Young's initial 1852 announcement of the doctrine was greeted by some as prophetic. For example, the clerk of the conference, Thomas Bullock, recorded that during Young's sermon, "the Holy Ghost rest[ed] upon him with great power." In a session of general conference the next day, Heber C. Kimball stated his agreement that "the God and Father of Jesus Christ was Adam." Another apostle, Franklin D. Richards, accepted the doctrine "that Adam is our Father and our God" as well, stating in a conference held in June 1854 that "the Prophet and Apostle Brigham has declared it, and that it is the word of the Lord."

Kimball readily adopted Young's views, and preached on June 29, 1856, that "I have learned by experience that there is but one God that pertains to this people, and He is the God that pertains to this earth—the first man. That first man sent his own Son to redeem the world."

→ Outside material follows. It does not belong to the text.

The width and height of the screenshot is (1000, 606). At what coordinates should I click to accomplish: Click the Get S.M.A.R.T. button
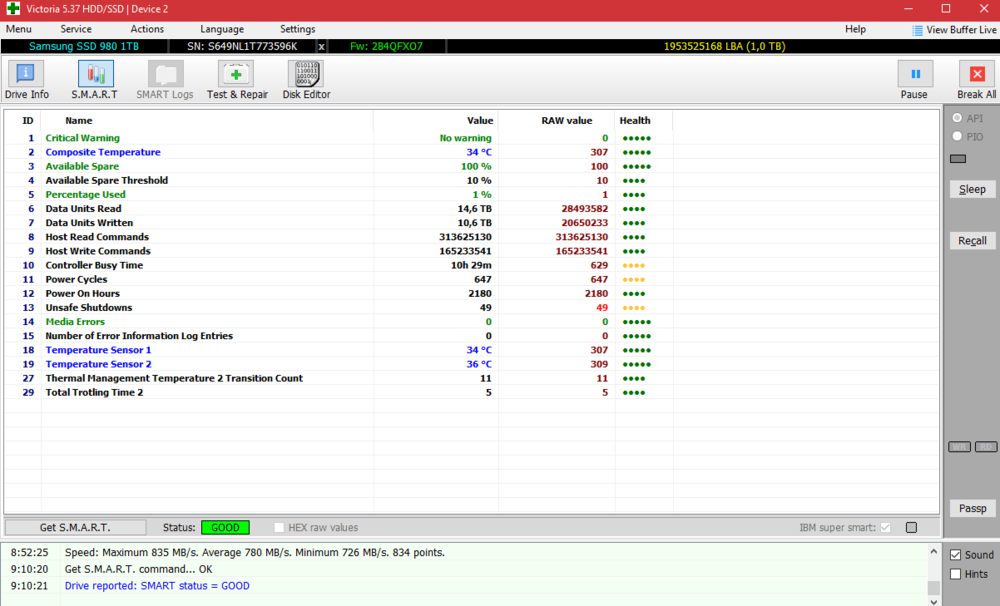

A number of hymns acknowledging this doctrine were sung in local congregations of the LDS Church. One published in 1856, entitled "We Believe in Our God", stated: "We believe in our God the great Prince of His race, / The Archangel Michael, the Ancient of Days, / Our own Father Adam, earth's Lord, as is plain." This hymn was not found in the previous or subsequent editions of the same hymnal.

The first line of a poem published in 1861, titled "Sons of Michael", stated: "Sons of Michael, he approaches! / Rise; the Eternal Father greet." The poem is included as a hymn in the current LDS Church hymnal, but the wording has been altered from "Eternal Father" to "ancient father".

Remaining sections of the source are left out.